Deutschland strebt ein Rüstungsgeschäft mit der Kriegsmarine des südwestafrikanischen Staates Angola im Umfang von mindestens 60 Millionen Euro an. Das hat Bundeskanzlerin Angela Merkel nach einem Treffen mit Staatspräsident José Eduardo dos Santos in der Hauptstadt Luanda gesagt. Dabei gehe es um sechs bis acht "Patrouillenschiffe für die Grenzsicherung".
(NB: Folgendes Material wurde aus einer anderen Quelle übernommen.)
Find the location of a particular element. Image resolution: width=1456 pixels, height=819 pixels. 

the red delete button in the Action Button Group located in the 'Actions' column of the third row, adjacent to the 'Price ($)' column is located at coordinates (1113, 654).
Im Rahmen einer "Energie- und Rohstoffpartnerschaft" könne Deutschland von dem rohstoffreichen Angola profitieren. Deutschland biete im Gegenzug Hilfe bei Infrastrukturprojekten, im Bildungsbereich, der Landwirtschaft, den erneuerbaren Energien – und bei der Küstensicherung an.

Es sei in deutschem Interesse, wenn Afrika regionale Konflikte durch eigene Truppen selbst befrieden könne. "Angola gehört zu den Ländern in der Afrikanischen Union, die sich für Stabilität einsetzen", sagte Merkel. Eine Aufrüstung sehe sie in dem vorgeschlagenen Geschäft nicht.

Die Opposition kritisierte Merkels Handelspläne: "Angola braucht sicher jede Hilfe und Unterstützung, aber ganz sicher keine Patrouillenschiffe zur Grenzsicherung", sagte Grünen-Vorsitzende Claudia Roth in Berlin. Sie kritisierte den Export als unverantwortlich und ethisch nicht zu rechtfertigen.

Auch die SPD und die Linke lehnten die Waffenlieferung ab. Merkel handle auf Wunsch der Waffenlobbyisten, beschuldigte Gregor Gysi (Linke) die Kanzlerin. Der Sprecher der SPD-Bundestagsfraktion, Rolf Mützenich, sagte dem Kölner Stadt-Anzeiger, Angola sei keine Vorzeigedemokratie und der Präsidenten-Clan offenbar korruptionsanfällig.

In Angola lebt ein großer Teil der rund 18 Millionen Einwohner an der Armutsgrenze. Das Land ist reich an Diamanten und zählt zu den wichtigsten Ölexporteuren Afrikas. Staatspräsident José Eduardo dos Santos herrscht in einem prächtigen Palast. Auf den Vorwurf schlechter Regierungsführung sagte er, sein Land sei schon immer arm gewesen und nur derjenige könne von schlechter Regierungsführung sprechen, der das Land vor seiner Unabhängigkeit 1975 nicht kenne. Der 68-jährige Dos Santos steht seit 32 Jahren an der Spitze des vom Bürgerkrieg gebeutelten Landes. Erst 2002 wurde ein bleibender Waffenstillstand geschlossen.

Dos Santos würdigte, dass mit Merkel erstmals überhaupt ein Regierungschefs der Bundesrepublik Angola besucht habe. Merkel will die Handelsbeziehungen mit Angola ankurbeln. Durch die internationale Finanz- und Wirtschaftskrise sei das deutsch-angolanische Handelsvolumen um 40 Prozent auf 500 Millionen geschrumpft. Angolas Wirtschaftswachstum liegt bei acht Prozent und ist damit eine der höchsten auf dem afrikanischen Kontinent. 



Zum Abschluss ihrer Afrikareise, der sie zuvor nach Kenia geführt hatte, will die Kanzlerin am Donnerstag Nigeria besuchen, wo sie mit Präsident Goodluck Jonathan zusammentreffen will. Merkel wird von Agrarministerin Ilse Aigner (CSU) und einer großen Wirtschaftsdelegation begleitet.